I haven't seen it happen (yet), but from reading the code it really looks
like we can have some scenarios where the cpu_stopper ends up preempting
a > CFS class task, since we never actually look at what's the remote rq's
running task.
This series shuffles things around the CFS active load balancer to prevent
this from happening.
- Patch 1 is a freebie cleanup
- Patch 2 is a preparatory code move
- Patch 3 adds h_nr_running checks
- Patch 4 adds a sched class check + detach_one_task() to the active balance
This is based on top of today's tip/sched/core:
a46d14eca7b7 ("sched/fair: Use rq_lock/unlock in online_fair_sched_group")
v1 -> v2:
- (new patch) Added need_active_balance() cleanup
- Tweaked active balance code move to respect existing
sd->nr_balance_failed modifications
- Added explicit checks of active_load_balance()'s return value
- Added an h_nr_running < 1 check before kicking the cpu_stopper
- Added a detach_one_task() call in active_load_balance() when the remote
rq's running task is > CFS
[1]: https://lore.kernel.org/lkml/[email protected]/
Valentin Schneider (4):
sched/fair: Make need_active_balance() return bools
sched/fair: Move active balance logic to its own function
sched/fair: Check for CFS tasks before detach_one_task()
sched/fair: Prevent active LB from preempting higher sched classes
kernel/sched/fair.c | 151 ++++++++++++++++++++++++++++----------------
1 file changed, 95 insertions(+), 56 deletions(-)
--
2.22.0
That function has no need to return ints, make it return bools.
Signed-off-by: Valentin Schneider <[email protected]>
---
kernel/sched/fair.c | 4 ++--
1 file changed, 2 insertions(+), 2 deletions(-)
diff --git a/kernel/sched/fair.c b/kernel/sched/fair.c
index 1054d2cf6aaa..22be1ca8d117 100644
--- a/kernel/sched/fair.c
+++ b/kernel/sched/fair.c
@@ -8734,12 +8734,12 @@ voluntary_active_balance(struct lb_env *env)
return 0;
}
-static int need_active_balance(struct lb_env *env)

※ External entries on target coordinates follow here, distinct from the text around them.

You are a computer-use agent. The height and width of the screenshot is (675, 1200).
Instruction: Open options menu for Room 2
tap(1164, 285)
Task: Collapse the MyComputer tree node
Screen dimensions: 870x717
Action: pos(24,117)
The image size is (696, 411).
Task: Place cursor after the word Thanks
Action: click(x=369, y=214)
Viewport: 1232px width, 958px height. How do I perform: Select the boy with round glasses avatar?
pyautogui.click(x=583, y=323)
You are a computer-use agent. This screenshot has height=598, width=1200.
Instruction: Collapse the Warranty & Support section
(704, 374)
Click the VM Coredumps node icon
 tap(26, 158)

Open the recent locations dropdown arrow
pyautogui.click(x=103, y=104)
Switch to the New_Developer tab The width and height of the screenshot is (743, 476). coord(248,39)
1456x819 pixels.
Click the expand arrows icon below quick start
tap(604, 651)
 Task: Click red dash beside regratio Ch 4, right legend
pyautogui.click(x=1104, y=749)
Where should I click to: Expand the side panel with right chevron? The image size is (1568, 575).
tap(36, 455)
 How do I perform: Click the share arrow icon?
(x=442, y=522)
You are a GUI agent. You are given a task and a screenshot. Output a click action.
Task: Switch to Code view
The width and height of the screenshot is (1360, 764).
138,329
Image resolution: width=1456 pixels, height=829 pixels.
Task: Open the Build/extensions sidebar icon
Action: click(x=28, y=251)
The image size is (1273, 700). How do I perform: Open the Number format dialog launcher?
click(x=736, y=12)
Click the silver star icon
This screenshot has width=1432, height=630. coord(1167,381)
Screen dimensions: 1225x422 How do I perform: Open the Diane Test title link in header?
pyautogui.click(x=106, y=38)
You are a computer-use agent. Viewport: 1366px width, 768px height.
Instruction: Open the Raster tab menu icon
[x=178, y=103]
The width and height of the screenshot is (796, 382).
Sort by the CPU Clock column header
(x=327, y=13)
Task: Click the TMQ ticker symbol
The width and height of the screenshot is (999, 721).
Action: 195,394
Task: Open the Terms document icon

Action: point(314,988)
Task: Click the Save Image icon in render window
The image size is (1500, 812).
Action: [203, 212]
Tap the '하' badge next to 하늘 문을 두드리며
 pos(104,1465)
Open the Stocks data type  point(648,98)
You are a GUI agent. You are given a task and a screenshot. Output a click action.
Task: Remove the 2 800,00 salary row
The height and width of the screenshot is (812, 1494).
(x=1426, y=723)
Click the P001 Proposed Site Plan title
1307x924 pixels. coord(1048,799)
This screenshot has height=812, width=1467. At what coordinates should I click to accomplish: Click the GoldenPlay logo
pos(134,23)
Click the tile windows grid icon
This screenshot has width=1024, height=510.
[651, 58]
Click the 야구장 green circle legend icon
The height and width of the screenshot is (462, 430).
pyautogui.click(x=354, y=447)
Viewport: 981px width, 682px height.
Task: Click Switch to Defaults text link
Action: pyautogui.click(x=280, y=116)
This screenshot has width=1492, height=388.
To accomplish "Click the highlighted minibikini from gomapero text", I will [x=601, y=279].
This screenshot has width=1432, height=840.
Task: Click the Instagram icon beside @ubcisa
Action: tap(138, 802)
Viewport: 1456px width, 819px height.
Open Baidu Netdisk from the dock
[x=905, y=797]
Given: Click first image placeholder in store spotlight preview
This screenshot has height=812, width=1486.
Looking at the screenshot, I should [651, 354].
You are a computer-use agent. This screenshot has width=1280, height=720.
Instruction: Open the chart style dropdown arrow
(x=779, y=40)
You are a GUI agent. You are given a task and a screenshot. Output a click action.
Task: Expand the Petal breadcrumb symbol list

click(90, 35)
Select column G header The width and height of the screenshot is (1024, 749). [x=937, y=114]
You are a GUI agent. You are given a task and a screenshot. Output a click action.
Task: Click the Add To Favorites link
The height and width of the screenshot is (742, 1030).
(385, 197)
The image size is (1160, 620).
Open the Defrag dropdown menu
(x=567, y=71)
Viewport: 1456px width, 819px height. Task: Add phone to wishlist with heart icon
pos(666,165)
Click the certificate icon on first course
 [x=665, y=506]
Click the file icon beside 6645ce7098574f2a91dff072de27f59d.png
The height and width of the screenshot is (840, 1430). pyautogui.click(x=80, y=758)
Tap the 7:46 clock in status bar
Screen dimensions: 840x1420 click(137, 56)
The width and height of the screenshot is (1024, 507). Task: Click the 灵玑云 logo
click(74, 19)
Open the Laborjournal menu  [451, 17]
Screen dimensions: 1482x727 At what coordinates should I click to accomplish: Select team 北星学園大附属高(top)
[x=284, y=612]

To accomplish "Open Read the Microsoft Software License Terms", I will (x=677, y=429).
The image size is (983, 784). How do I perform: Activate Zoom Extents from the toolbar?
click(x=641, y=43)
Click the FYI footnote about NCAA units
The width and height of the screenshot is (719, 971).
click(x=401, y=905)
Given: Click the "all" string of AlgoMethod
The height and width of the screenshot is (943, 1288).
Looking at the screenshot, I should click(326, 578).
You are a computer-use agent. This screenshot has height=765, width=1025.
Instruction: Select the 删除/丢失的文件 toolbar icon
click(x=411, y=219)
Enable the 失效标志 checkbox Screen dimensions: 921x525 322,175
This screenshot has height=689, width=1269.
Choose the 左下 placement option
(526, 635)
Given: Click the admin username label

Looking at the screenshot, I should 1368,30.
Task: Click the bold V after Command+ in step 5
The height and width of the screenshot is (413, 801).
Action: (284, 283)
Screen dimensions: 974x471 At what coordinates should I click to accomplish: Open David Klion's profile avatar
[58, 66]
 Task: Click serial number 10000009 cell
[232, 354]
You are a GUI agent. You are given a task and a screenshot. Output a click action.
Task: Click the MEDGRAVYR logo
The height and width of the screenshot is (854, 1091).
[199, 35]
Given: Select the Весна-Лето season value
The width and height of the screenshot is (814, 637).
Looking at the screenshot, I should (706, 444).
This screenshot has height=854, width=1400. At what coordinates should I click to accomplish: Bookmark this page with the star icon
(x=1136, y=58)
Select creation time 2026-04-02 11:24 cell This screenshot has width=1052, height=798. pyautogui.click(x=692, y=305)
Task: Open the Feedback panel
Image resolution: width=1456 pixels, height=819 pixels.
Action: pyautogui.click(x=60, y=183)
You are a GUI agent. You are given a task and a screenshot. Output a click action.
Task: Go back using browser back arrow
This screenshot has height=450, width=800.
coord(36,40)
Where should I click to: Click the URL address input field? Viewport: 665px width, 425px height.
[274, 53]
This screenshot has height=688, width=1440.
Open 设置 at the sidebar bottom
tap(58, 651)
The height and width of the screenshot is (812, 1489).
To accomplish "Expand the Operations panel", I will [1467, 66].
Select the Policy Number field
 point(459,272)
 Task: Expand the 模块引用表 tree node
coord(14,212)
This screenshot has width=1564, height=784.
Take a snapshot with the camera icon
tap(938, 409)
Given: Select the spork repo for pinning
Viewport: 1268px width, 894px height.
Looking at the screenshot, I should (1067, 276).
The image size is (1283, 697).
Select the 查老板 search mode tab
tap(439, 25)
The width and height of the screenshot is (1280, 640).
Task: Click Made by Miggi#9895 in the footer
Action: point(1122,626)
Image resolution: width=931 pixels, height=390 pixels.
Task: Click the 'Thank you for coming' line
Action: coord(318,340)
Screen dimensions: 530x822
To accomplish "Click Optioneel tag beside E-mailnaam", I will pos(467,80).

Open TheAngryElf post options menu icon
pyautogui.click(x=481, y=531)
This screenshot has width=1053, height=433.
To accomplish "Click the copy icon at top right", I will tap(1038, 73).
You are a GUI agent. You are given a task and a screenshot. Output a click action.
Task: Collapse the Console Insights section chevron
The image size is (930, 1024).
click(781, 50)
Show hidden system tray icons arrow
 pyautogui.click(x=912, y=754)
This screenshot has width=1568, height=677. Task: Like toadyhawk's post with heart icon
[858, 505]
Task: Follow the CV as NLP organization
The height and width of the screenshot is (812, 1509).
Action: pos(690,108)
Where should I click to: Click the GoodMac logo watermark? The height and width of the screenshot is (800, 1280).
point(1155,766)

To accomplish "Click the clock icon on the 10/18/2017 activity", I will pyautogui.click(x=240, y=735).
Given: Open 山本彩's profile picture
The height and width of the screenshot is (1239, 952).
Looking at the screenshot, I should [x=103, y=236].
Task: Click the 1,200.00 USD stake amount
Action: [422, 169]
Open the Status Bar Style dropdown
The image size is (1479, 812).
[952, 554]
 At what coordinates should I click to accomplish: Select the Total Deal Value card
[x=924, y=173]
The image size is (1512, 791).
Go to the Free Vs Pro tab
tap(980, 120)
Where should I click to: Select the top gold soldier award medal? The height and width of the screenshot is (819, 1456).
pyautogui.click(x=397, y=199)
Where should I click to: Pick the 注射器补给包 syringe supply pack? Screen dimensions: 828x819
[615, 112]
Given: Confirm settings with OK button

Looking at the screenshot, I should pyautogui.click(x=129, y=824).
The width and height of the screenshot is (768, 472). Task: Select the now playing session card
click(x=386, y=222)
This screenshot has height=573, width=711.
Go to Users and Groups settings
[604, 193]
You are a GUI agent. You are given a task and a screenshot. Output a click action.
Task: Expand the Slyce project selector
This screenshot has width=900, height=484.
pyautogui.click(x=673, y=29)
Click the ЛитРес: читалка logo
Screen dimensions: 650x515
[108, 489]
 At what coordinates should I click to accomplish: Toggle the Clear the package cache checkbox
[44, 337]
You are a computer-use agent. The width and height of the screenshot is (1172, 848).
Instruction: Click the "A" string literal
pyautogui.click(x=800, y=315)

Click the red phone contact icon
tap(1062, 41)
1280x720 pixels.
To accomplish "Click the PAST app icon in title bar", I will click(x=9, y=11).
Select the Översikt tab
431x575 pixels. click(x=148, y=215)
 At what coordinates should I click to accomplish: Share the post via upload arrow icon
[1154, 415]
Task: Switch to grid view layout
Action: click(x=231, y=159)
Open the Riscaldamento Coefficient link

+static bool need_active_balance(struct lb_env *env)
{
struct sched_domain *sd = env->sd;
if (voluntary_active_balance(env))
- return 1;
+ return true;
return unlikely(sd->nr_balance_failed > sd->cache_nice_tries+2);
}
--
2.22.0
The CFS load balancer can cause the cpu_stopper to run a function to
try and steal a remote rq's running task. However, it so happens
that while only CFS tasks will ever be migrated by that function, we
can end up preempting higher sched class tasks, since it is executed
by the cpu_stopper.
This can potentially occur whenever a rq's running task is > CFS but
the rq has runnable CFS tasks.
Check the sched class of the remote rq's running task after we've
grabbed its lock. If it's CFS, carry on, otherwise run
detach_one_task() locally since we don't need the cpu_stopper (that
!CFS task is doing the exact same thing).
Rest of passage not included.